Many a mathematics or physics student will know the popular site Ask a Mathematician / Ask a Physicist. The main contributor of that blog is Seth Cottrell, "the physicist", who has however a mathematics degree in quantum information from NYU. In 2008 at the *Burning Man* festival (an annual experimental festival in the Nevada desert) he, together with a friend Spencer Greenberg "the mathematician", set up a little tent with a sign "Ask a Mathematician / Ask a Physicist", an experiment that was later repeated in public parks around New York City. The idea is that strangers can just ask any question about the physics of our universe, which the physicist and/or the mathematician try to answer as well as possible. Later (2009) this took the more convenient form of the previously mentioned blog on the Internet where "the physicist" is definitely more active than "the mathematician", or perhaps the physics questions are more popular. This book is a collection of some of the Q&A from that blog. Thus also here most of them are more physics-related than directly mathematics-related. It is however interesting to note that on the FAQ of the blog it is written:

It cannot be overemphasized how important math is. If you’re bad at math, then doing more math is the only way to get better. If you can’t get past something (looking at you, fractions), then admit it to your teachers (or anyone else who can help), ask lots of questions, and then: math, math, math. Math.

Cottrell admits that he started mathematics studies because of his interest in the physics and he needed mathematics to understand the physics. This book is a selection of the more extensive blog entries (there are now hundreds Q&A in the searchable blog archive).

The reader is warned by the author that some of the questions (and their answers) are controversial and may be subject to critique and neither "the mathematician" nor "the physicist" are infallible. The questions are however most interesting, and I can safely assume that most of you sooner or later in life have asked some of these and answering them is sometimes surprisingly nontrivial. Since inquirers are often students or certainly not specialists, the answer tries to balance between a proper (but deep and technical) answer and a superficial (with some hand-waving) reply that remains readable (at least to some extent) for the person who asked the question. As popularizing science texts usually are, the style is colloquial, entertaining, and even funny. A special warning is given when things become more technical. This more technical or more advanced material is placed at the end and gets a section-title "gravy".

The book has four parts called "Big Things" (about cosmology and the universe), "Small Things" (about atoms, particles and quantum physics), "In-Between-Things" (mostly about classical physics), and "Not Things" (about mathematical topics). The title of the book "Do Colors Exist?" is for example a question discussed in the "In-Between" part. Although we can define color by wavelength and we can take pictures beyond the human visual boundaries, what our eyes register are basically only three components from which our brain makes up a color. Some other questions here discuss why wet stones look different from dry stones, but also carbon dating, entropy, energy, plasma, etc, The cosmological questions are related to the obligatory big bang, relativity theory, dark energy, and expansion of the universe, but also: 'What if the Earth were a cube?' and 'What if we drill a tunnel though the Earth and jump in it?'. The description of what we would experience just before the Earth were hit by another celestial object of a similar size is mind-bogglingly frightening. The "Small Things" section answers questions about true randomness, or whether an atom is besides a few particles mostly empty space, furthermore quantum decryption, anti-matter, particle-spin, etc.

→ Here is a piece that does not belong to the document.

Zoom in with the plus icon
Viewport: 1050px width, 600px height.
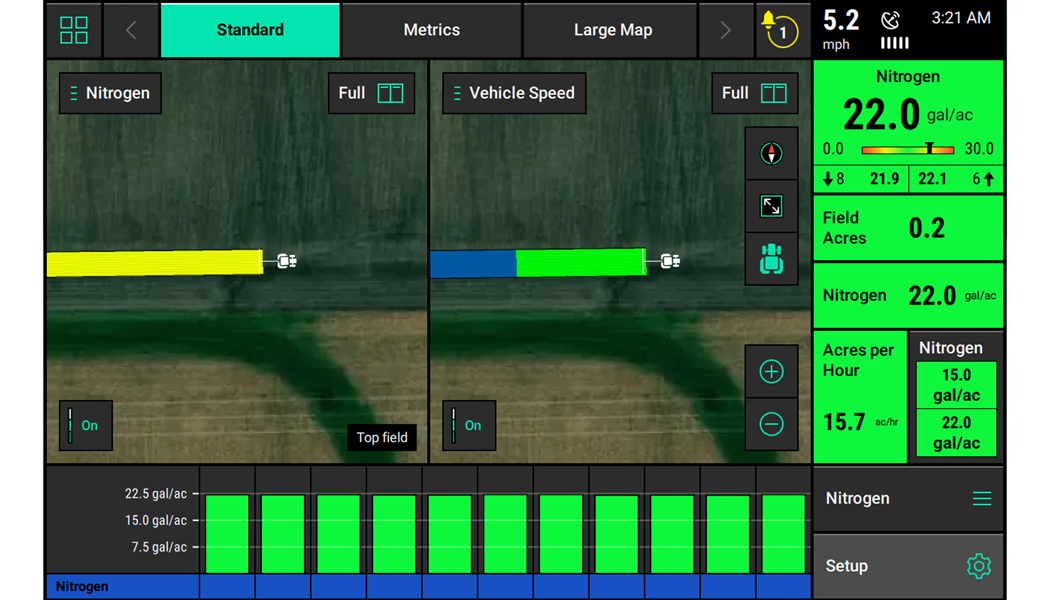coord(771,372)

These is of course some mathematics involved already in answering some of the previous questions but the more "purely" mathematical section contains 11 questions, which form a curious collection. Some of them are classical topics in popularizing math books like why 0.999... = 1, and the problem of 1/0: stumble stones in undergrad mathematics. Others involve modern cryptography and the Enigma machine, transfinite numbers, the number pi, prime numbers, and chaos theory. Somewhat less obvious are a discussion of Fourier analysis, fractional derivatives, and a topological problem of knots in higher dimensions, and what the "Theory of Everything" (ToE) stands for.

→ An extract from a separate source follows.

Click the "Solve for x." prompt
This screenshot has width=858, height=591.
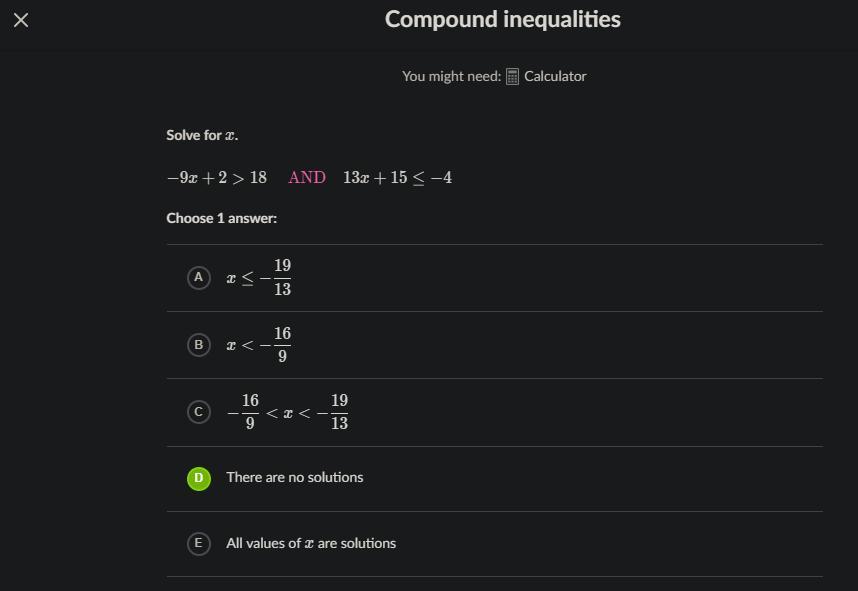pos(202,135)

All in all, an entertaining collection with some interesting physics questions. A skilled mathematician, may not be thrilled by the mathematical subjects, but I can imagine that many people are pleased with the mathematics answers as much as they are by the physics explanations. The whole book has some nice illustrations (sometimes more intended to be fun or just to be `illustrating' than they are explaining). Of course the "Ask a Mathematician/Ask a Physicist" site is not the only one of its kind. There are many similar initiatives, which is a blessing of the World Wide Web, but entails also the danger of innocent students being spammed by fake and incorrect information. Science in general and mathematics in particular is certainly happy with people such as Cottrell who take such initiatives to their heart and serve the interested and the curious only driven by their enthusiasm, with little or no financial support.

It is true that Cottrell is not really avoiding formulas, since there are quite a lot, perhaps more than what some people are prepared to swallow. On the other hand, if the readers had a phobia for formulas, they would probably not be asking the question. Most people will be more than satisfied with the answers provided. But be warned that to *really* understand the physics (or the mathematics), it will require a handbook to look up de details, although I must admit that for some explanations the answer will not directly be found there, and it will require to work up your way to a well founded answer starting from first principles. In that case Cottrell is your guide, pointing the way to follow.